Records from a data collection:
= Beginning of Section =

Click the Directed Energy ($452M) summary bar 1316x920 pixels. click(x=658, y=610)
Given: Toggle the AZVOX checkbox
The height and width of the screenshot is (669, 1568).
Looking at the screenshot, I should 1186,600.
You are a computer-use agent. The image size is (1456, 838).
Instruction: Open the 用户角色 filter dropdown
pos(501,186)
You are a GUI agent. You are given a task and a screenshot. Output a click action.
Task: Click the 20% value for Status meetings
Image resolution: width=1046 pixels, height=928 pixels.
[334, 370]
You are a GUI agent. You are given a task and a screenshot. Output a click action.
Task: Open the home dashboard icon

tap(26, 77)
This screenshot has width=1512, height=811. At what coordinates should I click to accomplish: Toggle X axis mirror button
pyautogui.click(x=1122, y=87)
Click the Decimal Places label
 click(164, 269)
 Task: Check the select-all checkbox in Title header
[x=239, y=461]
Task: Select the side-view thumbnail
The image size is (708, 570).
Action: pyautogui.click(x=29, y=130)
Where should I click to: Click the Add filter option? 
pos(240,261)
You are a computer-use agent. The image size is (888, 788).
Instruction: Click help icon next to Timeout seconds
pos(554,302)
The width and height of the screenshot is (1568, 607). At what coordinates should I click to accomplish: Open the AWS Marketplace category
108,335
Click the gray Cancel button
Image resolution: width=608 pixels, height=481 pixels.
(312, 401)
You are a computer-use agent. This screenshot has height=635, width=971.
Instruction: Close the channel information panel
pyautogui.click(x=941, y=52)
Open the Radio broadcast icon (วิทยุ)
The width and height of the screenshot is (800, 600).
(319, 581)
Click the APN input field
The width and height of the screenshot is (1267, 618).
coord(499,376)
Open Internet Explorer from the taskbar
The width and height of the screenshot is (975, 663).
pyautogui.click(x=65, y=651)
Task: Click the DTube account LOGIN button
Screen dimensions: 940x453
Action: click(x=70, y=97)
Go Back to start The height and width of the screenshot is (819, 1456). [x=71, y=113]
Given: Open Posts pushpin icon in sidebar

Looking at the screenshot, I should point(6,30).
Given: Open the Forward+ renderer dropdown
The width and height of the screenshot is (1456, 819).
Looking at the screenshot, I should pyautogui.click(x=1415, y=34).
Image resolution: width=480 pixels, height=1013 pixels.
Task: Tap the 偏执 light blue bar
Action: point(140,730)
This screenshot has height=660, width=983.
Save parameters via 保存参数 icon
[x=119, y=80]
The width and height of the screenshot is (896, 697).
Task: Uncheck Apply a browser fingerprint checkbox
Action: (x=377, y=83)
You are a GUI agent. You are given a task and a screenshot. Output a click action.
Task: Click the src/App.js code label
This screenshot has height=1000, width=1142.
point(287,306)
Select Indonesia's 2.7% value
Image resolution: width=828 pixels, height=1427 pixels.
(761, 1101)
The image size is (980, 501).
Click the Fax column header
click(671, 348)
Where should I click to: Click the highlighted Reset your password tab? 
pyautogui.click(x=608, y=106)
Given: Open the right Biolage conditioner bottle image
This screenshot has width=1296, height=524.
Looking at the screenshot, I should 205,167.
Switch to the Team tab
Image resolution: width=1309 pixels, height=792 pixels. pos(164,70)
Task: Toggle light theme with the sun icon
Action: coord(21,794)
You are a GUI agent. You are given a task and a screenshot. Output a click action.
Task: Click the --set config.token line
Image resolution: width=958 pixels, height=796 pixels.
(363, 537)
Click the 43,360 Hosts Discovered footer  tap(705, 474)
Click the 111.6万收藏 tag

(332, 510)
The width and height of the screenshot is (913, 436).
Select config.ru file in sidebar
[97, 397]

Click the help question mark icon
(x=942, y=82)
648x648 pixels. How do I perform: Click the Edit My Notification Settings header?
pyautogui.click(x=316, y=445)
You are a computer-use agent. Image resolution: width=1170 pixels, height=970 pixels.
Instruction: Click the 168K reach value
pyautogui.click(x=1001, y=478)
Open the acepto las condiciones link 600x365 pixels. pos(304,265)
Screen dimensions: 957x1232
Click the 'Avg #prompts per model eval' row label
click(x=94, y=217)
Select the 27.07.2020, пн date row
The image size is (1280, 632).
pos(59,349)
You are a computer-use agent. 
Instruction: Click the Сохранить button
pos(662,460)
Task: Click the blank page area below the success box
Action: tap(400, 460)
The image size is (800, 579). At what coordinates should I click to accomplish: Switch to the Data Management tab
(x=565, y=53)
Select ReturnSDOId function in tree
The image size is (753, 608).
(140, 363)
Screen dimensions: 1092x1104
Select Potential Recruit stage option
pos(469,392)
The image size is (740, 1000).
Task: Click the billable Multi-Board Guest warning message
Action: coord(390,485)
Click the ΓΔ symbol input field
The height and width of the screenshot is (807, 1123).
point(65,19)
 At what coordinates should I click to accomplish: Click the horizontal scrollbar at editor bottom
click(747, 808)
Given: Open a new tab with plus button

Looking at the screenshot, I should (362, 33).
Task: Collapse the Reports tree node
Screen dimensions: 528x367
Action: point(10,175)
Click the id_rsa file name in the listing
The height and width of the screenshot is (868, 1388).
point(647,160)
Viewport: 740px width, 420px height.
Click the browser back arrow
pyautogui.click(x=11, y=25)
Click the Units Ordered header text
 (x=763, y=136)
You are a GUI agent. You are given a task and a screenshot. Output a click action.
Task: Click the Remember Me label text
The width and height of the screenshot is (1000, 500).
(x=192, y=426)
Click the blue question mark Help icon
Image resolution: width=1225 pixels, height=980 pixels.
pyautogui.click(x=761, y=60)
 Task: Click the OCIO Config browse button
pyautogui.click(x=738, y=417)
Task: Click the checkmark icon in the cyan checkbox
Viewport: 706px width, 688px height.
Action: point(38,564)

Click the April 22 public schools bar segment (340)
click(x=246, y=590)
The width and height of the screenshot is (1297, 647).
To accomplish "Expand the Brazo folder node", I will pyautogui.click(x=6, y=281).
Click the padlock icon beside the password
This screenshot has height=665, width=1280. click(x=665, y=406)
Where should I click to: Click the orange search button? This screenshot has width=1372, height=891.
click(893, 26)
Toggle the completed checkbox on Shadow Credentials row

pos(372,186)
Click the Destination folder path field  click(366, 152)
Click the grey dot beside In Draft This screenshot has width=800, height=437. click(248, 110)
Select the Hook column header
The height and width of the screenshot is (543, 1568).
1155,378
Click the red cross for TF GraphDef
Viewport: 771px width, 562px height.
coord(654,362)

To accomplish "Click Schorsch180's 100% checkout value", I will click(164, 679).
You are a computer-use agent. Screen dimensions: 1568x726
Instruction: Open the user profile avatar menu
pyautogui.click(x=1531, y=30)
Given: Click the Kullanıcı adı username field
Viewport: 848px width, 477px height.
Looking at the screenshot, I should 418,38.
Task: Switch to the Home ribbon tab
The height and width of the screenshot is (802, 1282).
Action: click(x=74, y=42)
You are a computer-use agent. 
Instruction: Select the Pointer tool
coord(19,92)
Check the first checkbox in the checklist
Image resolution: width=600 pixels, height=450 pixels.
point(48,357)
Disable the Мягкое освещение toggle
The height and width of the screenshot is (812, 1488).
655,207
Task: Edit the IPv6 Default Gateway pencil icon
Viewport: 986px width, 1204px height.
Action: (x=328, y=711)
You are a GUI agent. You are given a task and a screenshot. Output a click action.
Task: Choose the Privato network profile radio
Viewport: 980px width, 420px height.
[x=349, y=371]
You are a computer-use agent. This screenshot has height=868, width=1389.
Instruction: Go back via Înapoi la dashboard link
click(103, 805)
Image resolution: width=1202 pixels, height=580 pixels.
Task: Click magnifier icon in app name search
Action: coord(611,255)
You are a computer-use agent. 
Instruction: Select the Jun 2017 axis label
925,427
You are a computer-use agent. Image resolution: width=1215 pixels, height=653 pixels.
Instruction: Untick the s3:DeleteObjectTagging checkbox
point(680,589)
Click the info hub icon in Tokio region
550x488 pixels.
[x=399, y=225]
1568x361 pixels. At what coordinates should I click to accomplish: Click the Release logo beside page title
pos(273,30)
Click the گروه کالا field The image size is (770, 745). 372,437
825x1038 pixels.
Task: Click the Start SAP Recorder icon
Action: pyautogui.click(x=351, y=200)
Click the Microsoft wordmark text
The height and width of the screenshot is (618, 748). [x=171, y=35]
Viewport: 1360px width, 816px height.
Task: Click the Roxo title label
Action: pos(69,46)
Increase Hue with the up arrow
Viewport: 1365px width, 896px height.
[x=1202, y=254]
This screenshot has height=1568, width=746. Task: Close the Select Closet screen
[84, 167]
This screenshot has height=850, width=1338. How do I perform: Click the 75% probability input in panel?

= End of Section =

> **GOAL OF THE EXERCISE**
The required output is each line of the entries that contains the word "tree".

> **YOUR RESPONSE**
Select ReturnSDOId function in tree
Task: Collapse the Reports tree node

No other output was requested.